**Brief**
Reproduce the rows from the line containing "Task: Select the gray 17.73 - 18.31 gap zone" through the end of the rows, both ends inclusive, with the requests kept as they are. Scale every coordinate in the answers by 1.8, round to whole numbers with halves going up, and omit the pictures.

**Data in this exercise**
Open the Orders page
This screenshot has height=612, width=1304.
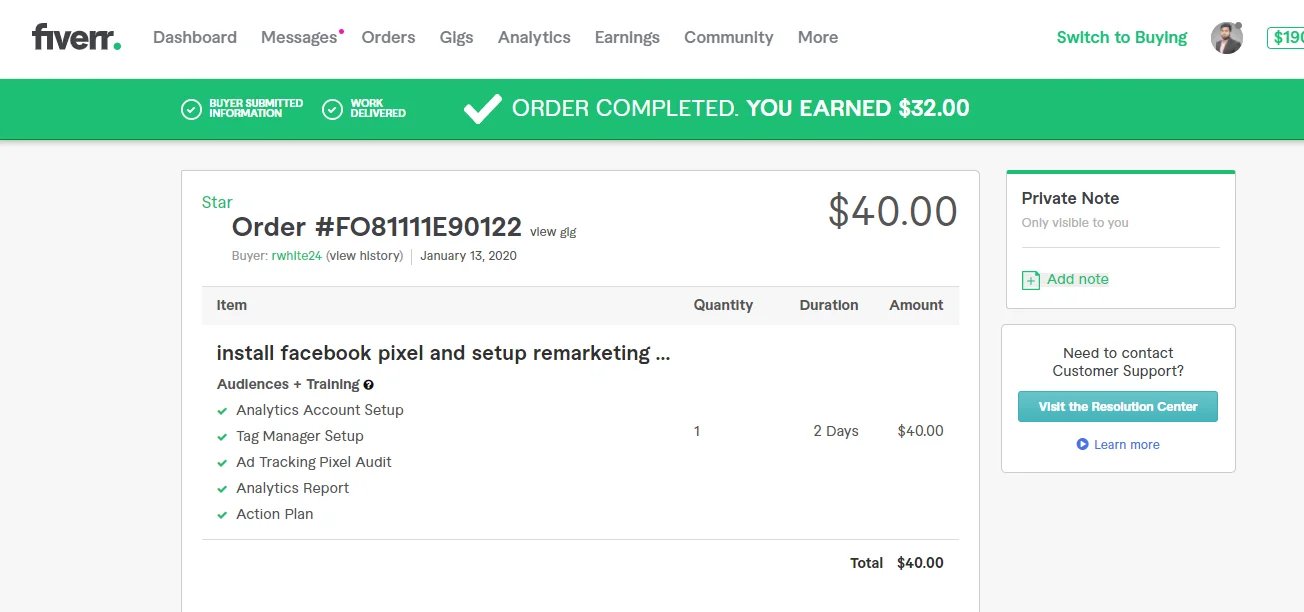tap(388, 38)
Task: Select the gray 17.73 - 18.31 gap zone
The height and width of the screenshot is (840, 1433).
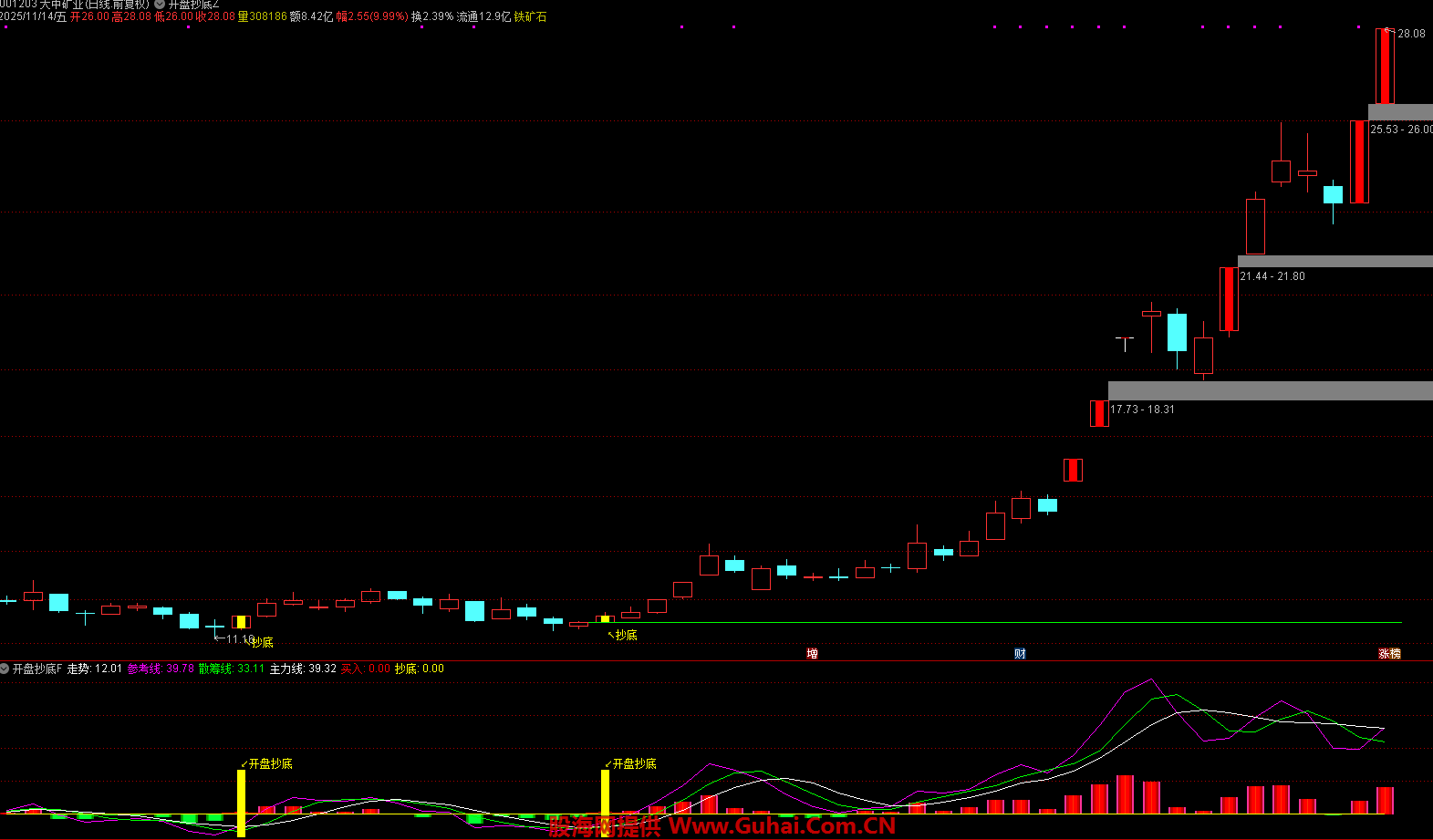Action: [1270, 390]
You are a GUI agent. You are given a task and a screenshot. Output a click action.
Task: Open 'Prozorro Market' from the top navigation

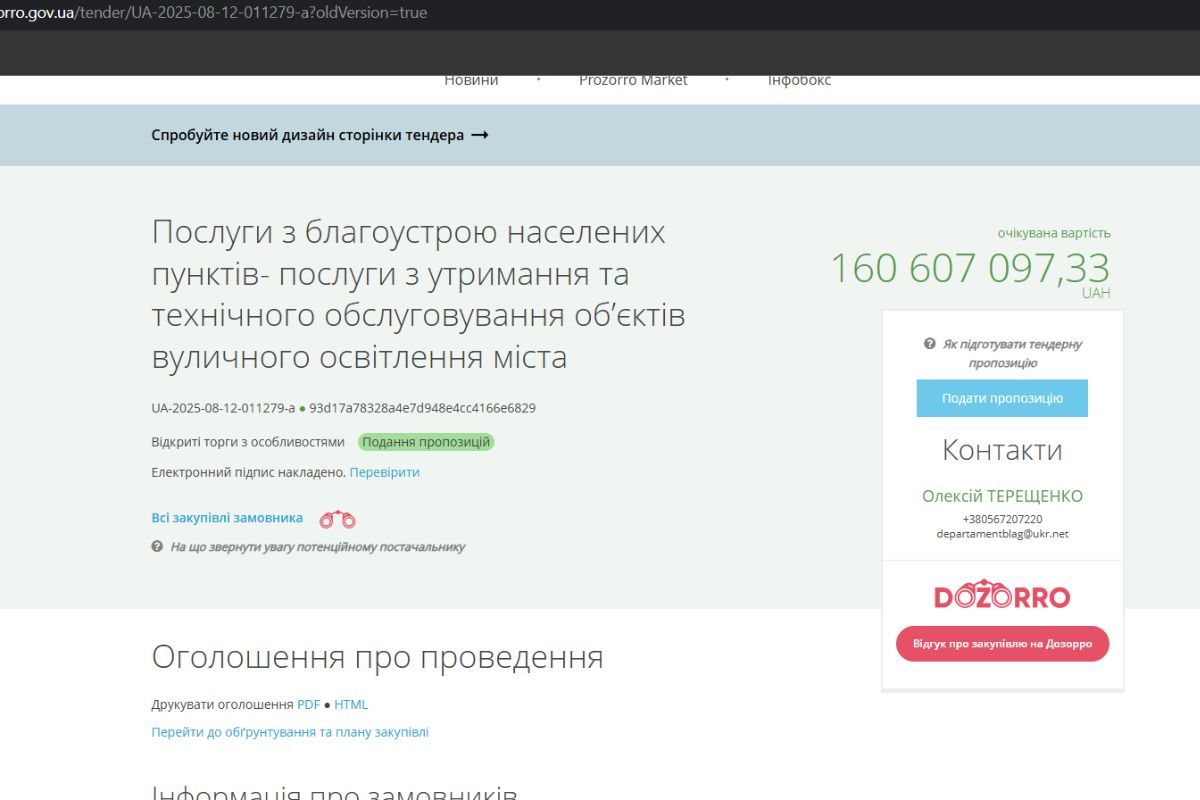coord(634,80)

**Answer for the task**
Task: Select the gray 17.73 - 18.31 gap zone
The height and width of the screenshot is (840, 1433).
Action: [2286, 702]
You are a GUI agent. You are given a task and a screenshot. Output a click action.
Task: Open 'Prozorro Market' from the top navigation

coord(1141,144)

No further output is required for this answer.